Possíveis alternativas em tempos de crise
Quando se tem uma relação de confiança no trabalho do professor ou professora e da equipe no geral, muitas soluções podem ser criadas no campo da educação. Mas, antes, é importante entender que esses novos processos não surgirão como num passe de mágica de transformar o que era presencial em virtual.
Iracema Nascimento acredita que, mais do que seguir o que já estava previsto, agora é importante que as escolas públicas tenham tempo e condições para reorganizar seus projetos pedagógicos e utilizar a própria pandemia como tema em seus currículos, ajudando os estudantes a aprenderem com o assunto do momento.
“Por que que isso não pode ser um conteúdo curricular?
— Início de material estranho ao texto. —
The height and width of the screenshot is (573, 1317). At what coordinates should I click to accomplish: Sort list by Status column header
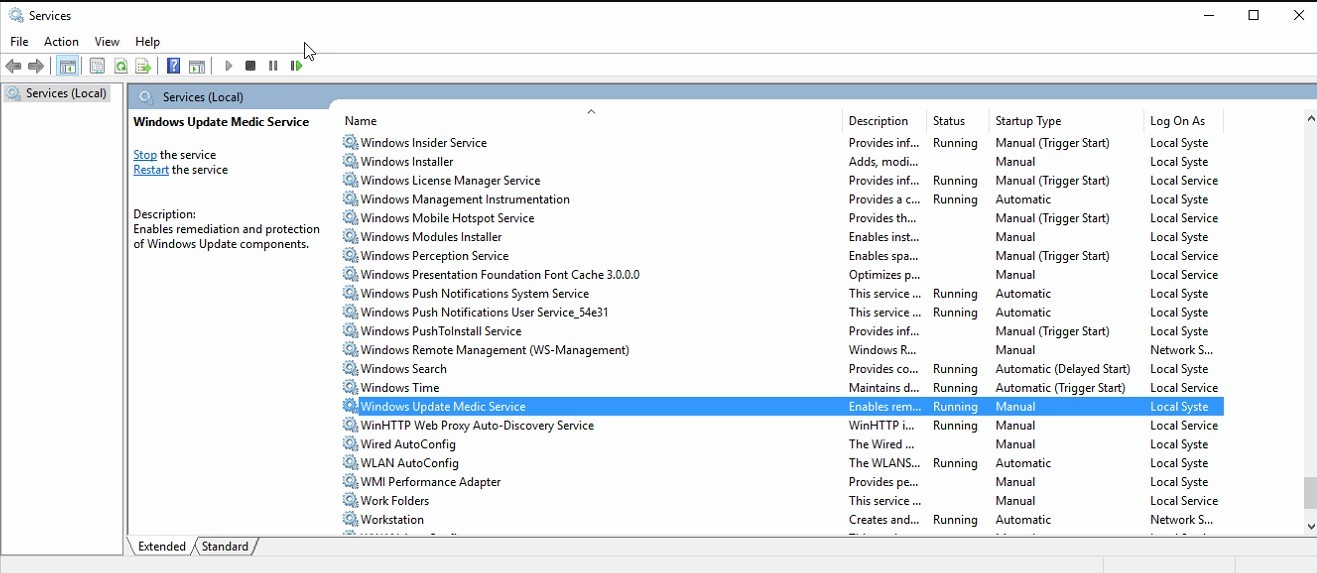[948, 121]
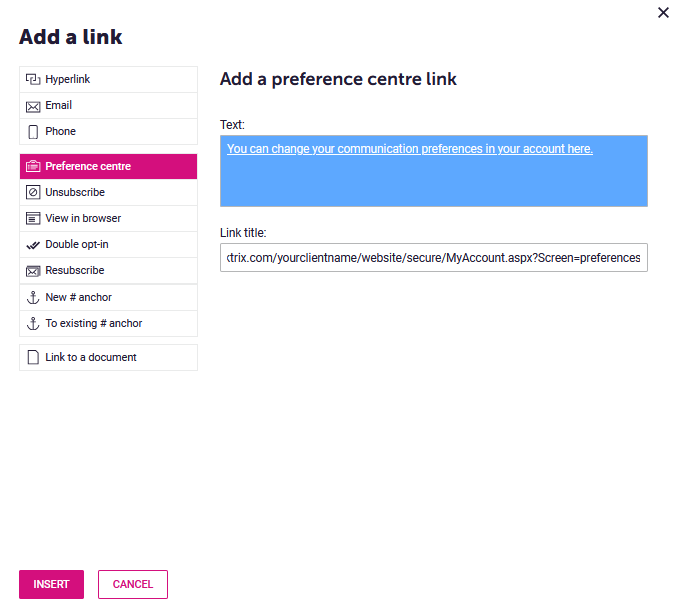Screen dimensions: 678x609
Task: Click the Unsubscribe circle-slash icon
Action: coord(33,192)
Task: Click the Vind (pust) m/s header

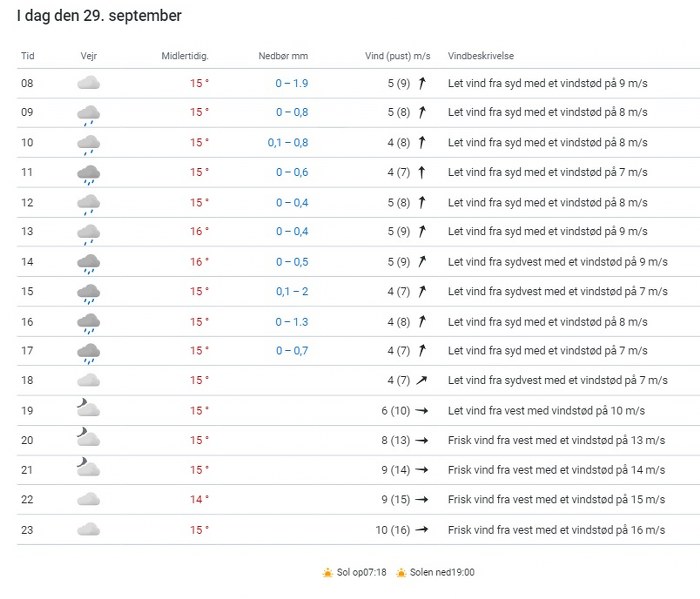Action: click(398, 56)
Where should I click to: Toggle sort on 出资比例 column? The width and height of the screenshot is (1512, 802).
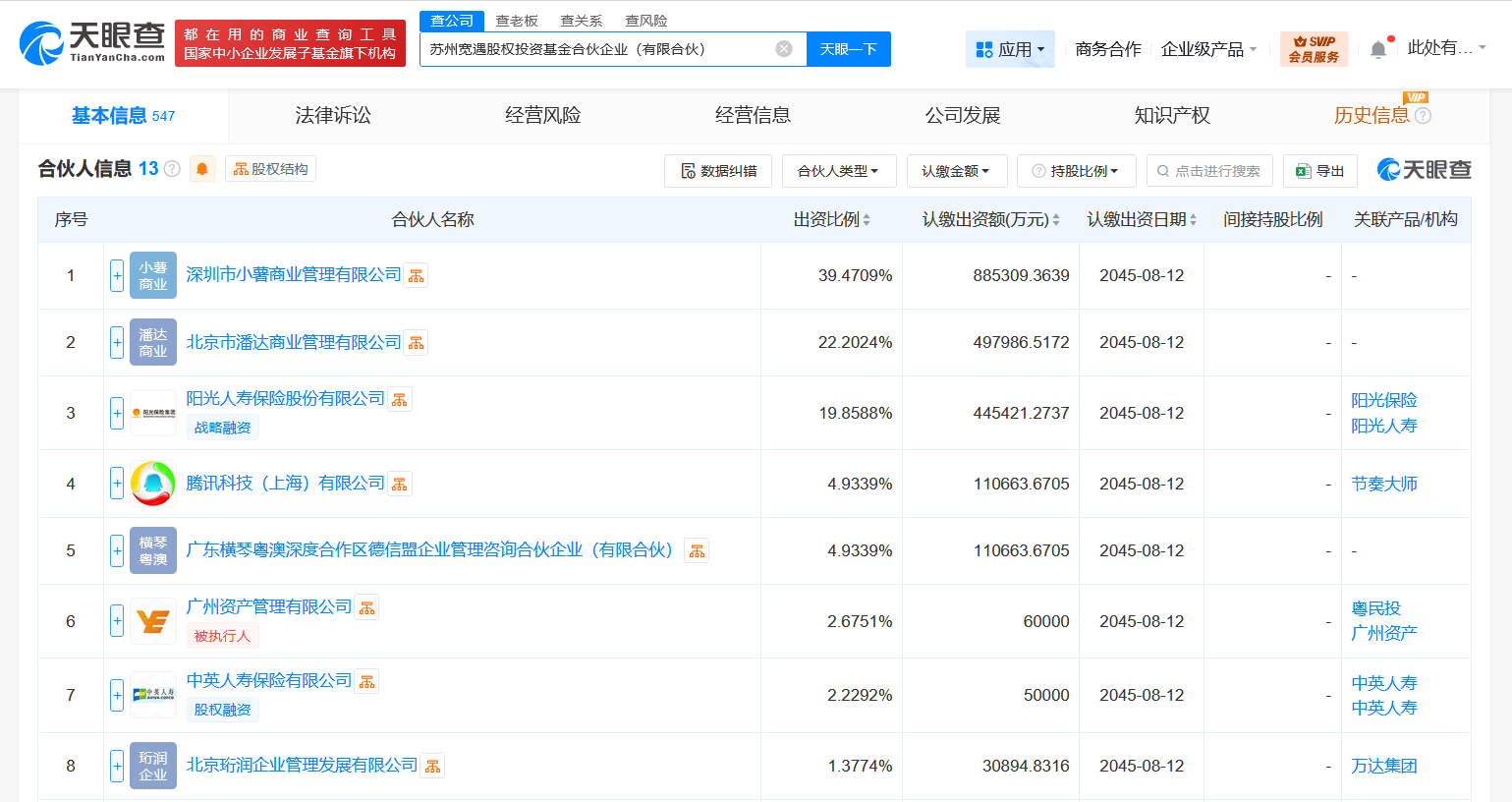pos(868,219)
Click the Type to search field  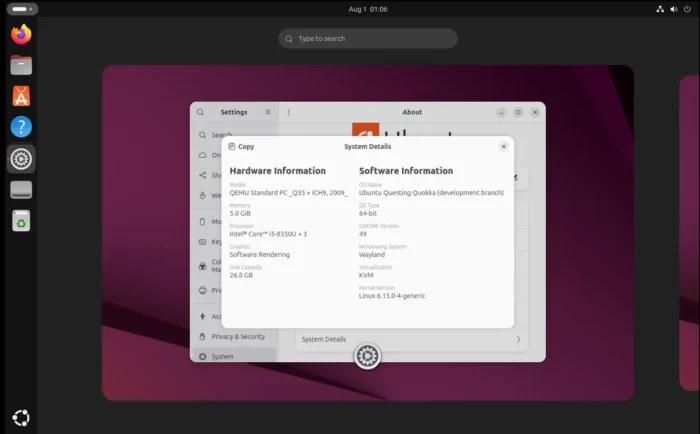(x=367, y=39)
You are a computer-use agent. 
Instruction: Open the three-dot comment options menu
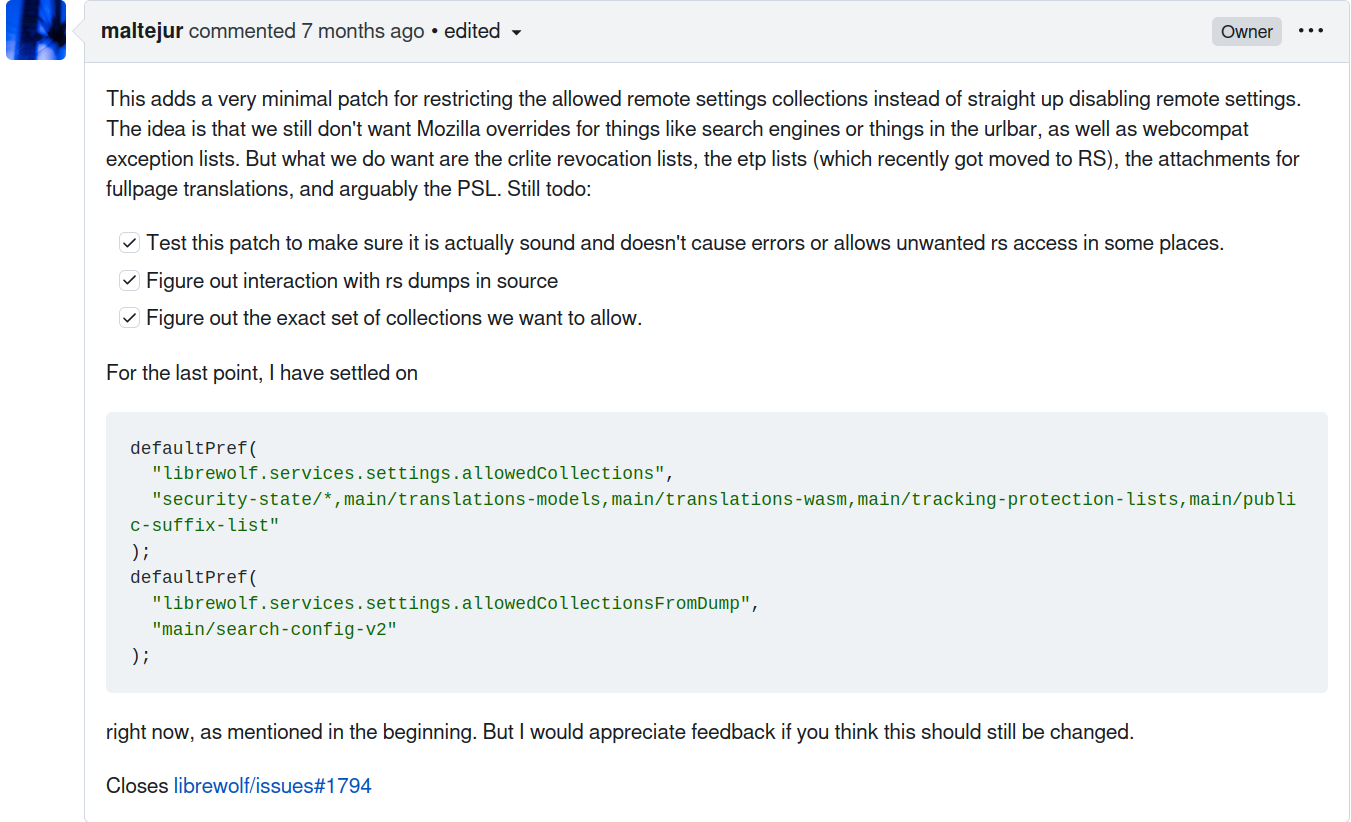pyautogui.click(x=1311, y=31)
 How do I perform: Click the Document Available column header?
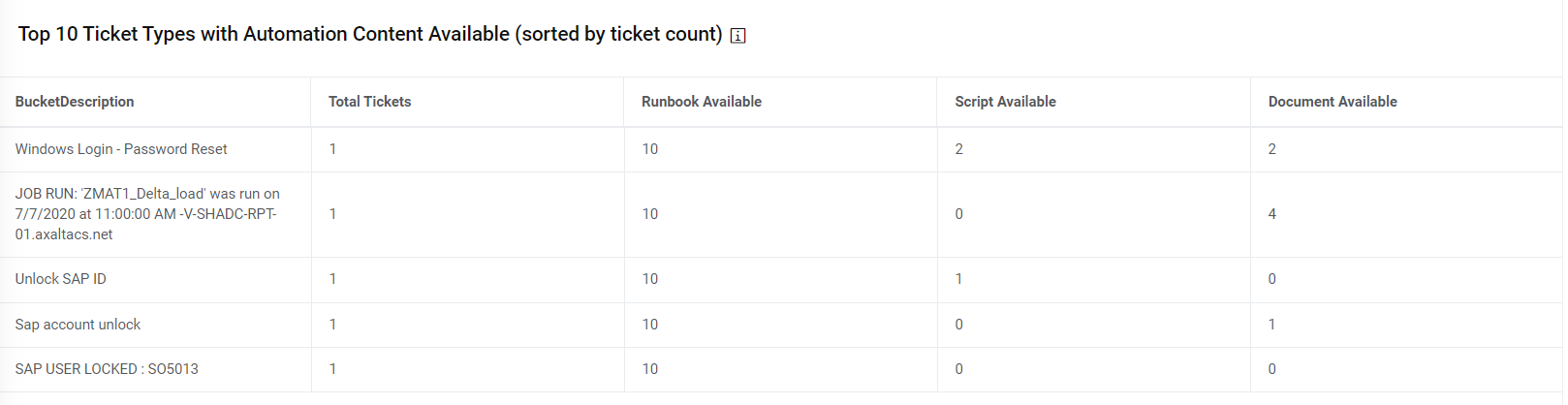(1332, 102)
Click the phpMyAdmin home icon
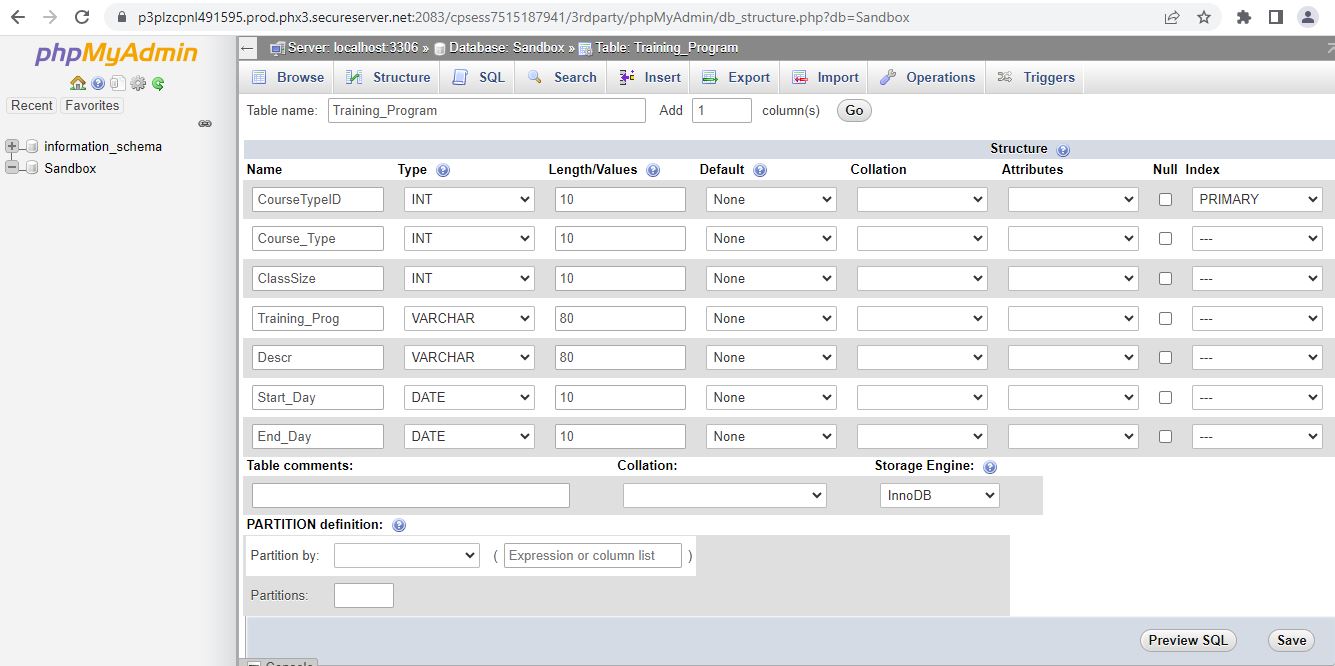The image size is (1335, 666). point(78,83)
Isso pode ser um objeto de discussão e em qualquer área do conhecimento. Você pode partir do coronavírus, da pandemia e tratar da questão do isolamento social em geografia, língua portuguesa, em língua estrangeira, em artes, em educação física, biologia, química, em história e, assim por diante, inclusive se detendo aos aspectos sociais e políticos”, destaca.
A professora integra um grupo de educadores da educação básica e da USP que se juntou para escrever uma carta aberta em resposta à Instrução Normativa n. 15, da Secretaria Municipal de Educação, divulgada em 9 de abril, mostrando por que um pacote homogêneo de ensino remoto não é capaz de alcançar grupos em determinados territórios da cidade.
Crianças combatendo a Fake News
Adaptar o currículo e aproveitar os desafios impostos como uma oportunidade. É isso que fez a professora de Educação Física de uma escola municipal da zona sul, Cláudia, que inaugurou o projeto Imprensa Jovem em 2020 e o adaptou durante a quarentena.
https://www.facebook.com/permalink.php?story_fbid=121440976156633&id=109371767363554
Quando iniciaram o projeto, logo em seguida iniciou-se a quarentena, fazendo com que os encontros, desde então, fossem realizados por meio de um grupo de WhatApp, com alunos de 4º e 5º anos, de 9 a 11 anos, no Imprensa Kids e alunos do 6º ao 9º ano, no Imprensa Jovem.
Eles entrevistam profissionais da saúde, familiares e pessoas que estão na linha de frente dos trabalhos essenciais. “Nós, mesmo em reuniões por WhatsApp, trabalhamos sobre o coronavírus. Então, quais são os meios de contaminação, o que é verdade, o que é mentira, como verificar as notícias, averiguar a vericidade das informações antes de repassar as mensagens”, conta a orientadora.
*O nome foi modificado para preservar a fonte.